• [Article]:
[start]

This group models the transition from ground roll to climb out during a takeoff using force balance in the vertical and horizontal directions.

User-settable parameters include: throttle (default 100 percent) rolling friction coeff (default 0.03 for accelerating phases and 0.4 for braking) propulsor_active (default 1 for v0 to v1, 0 for v1 to vr and braking) to model engine failure altitude (fltcond|h) obstacle clearance hight (h_obs) default 35 feet per FAR 25 Rotation CL/CLmax ratio (default 0.83)

The BaseAircraftGroup object is passed in. The BaseAircraftGroup should be built to accept the following inputs and return the following outputs. The outputs should be promoted to the top level in the component.

Inputs:

  • range (float) – Total distance travelled (vector, m)

  • fltcond|h (float) – Altitude (vector, m)

  • fltcond|vs (float) – Vertical speed (vector, m/s)

  • fltcond|Ueas (float) – Equivalent airspeed (vector, m/s)

  • fltcond|Utrue (float) – True airspeed (vector, m/s)

  • fltcond|p (float) – Pressure (vector, Pa)

  • fltcond|rho (float) – Density (vector, kg/m3)

  • fltcond|T (float) – Temperature (vector, K)

  • fltcond|q (float) – Dynamic pressure (vector, Pa)

  • fltcond|CL (float) – Lift coefficient (vector, dimensionless)

  • throttle (float) – Motor / propeller throttle setting scaled from 0 to 1 or slightly more (vector, dimensionless)

  • propulsor_active (float) – If a multi-propulsor airplane, a failure condition should be modeled in the propulsion model by multiplying throttle by propulsor_active. It will generally be 1.0 unless a failure condition is being modeled, in which case it will be 0 (vector, dimensionless)

  • braking (float) – Percentage brakes applied, from 0 to 1. Should not be applied in the air or nonphysical effects will result (vector, dimensionless)

  • lift (float) – Lift force (vector, N)

Outputs:

  • thrust (float) – Total thrust force produced by all propulsors (vector, N)

  • drag (float) – Total drag force in the airplane axis produced by all sources of drag (vector, N)

  • weight (float) – Weight (mass, really) of the airplane at each point in time. Generally will need to be integrated by Dymos as a state with a rate source (vector, kg)

  • ac|geom|wing|S_ref – Wing reference area (scalar, m**2)

  • ac|aero|CLmax_TO – CLmax with flaps in max takeoff position (scalar, dimensionless)

[end]

• [Brief]:
Write the next part of the takeoff transition documentation, picking up after its last sentence. The lines after this documentation are separate material with no connection to it.

• [Data extract]:
[start]

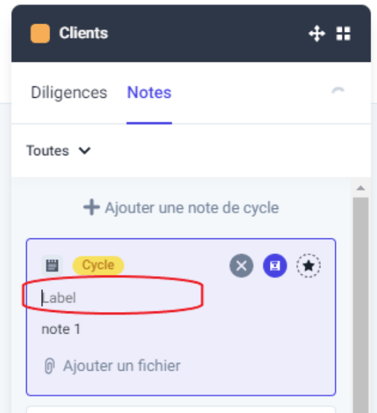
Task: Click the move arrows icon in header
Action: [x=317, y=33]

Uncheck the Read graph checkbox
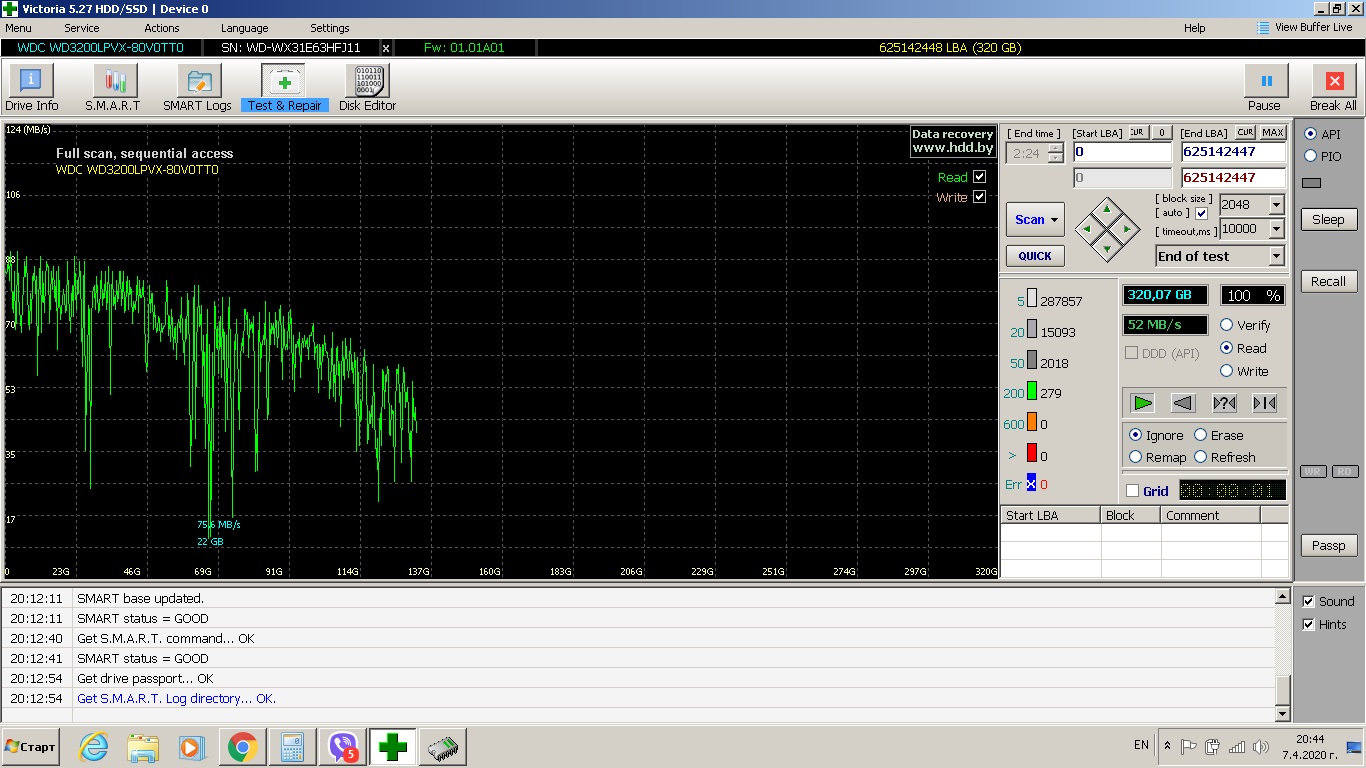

[end]

• [Response to the task]:
  • ac|weights|MTOW – Maximum takeoff weight (scalar, kg)

class openconcept.mission.phases.SteadyFlightPhase(**kwargs)

Bases: PhaseGroup

This component group models steady flight conditions. Settable mission parameters include: Airspeed (fltcond|Ueas) Vertical speed (fltcond|vs) Duration of the phase (duration)

Throttle is set automatically to ensure steady flight

The BaseAircraftGroup object is passed in. The BaseAircraftGroup should be built to accept the following inputs and return the following outputs. The outputs should be promoted to the top level in the component.

Inputs:

  • range (float) – Total distance travelled (vector, m)

  • fltcond|h (float) – Altitude (vector, m)

  • fltcond|vs (float) – Vertical speed (vector, m/s)

  • fltcond|Ueas (float) – Equivalent airspeed (vector, m/s)

  • fltcond|Utrue (float) – True airspeed (vector, m/s)

  • fltcond|p (float) – Pressure (vector, Pa)

  • fltcond|rho (float) – Density (vector, kg/m3)

  • fltcond|T (float) – Temperature (vector, K)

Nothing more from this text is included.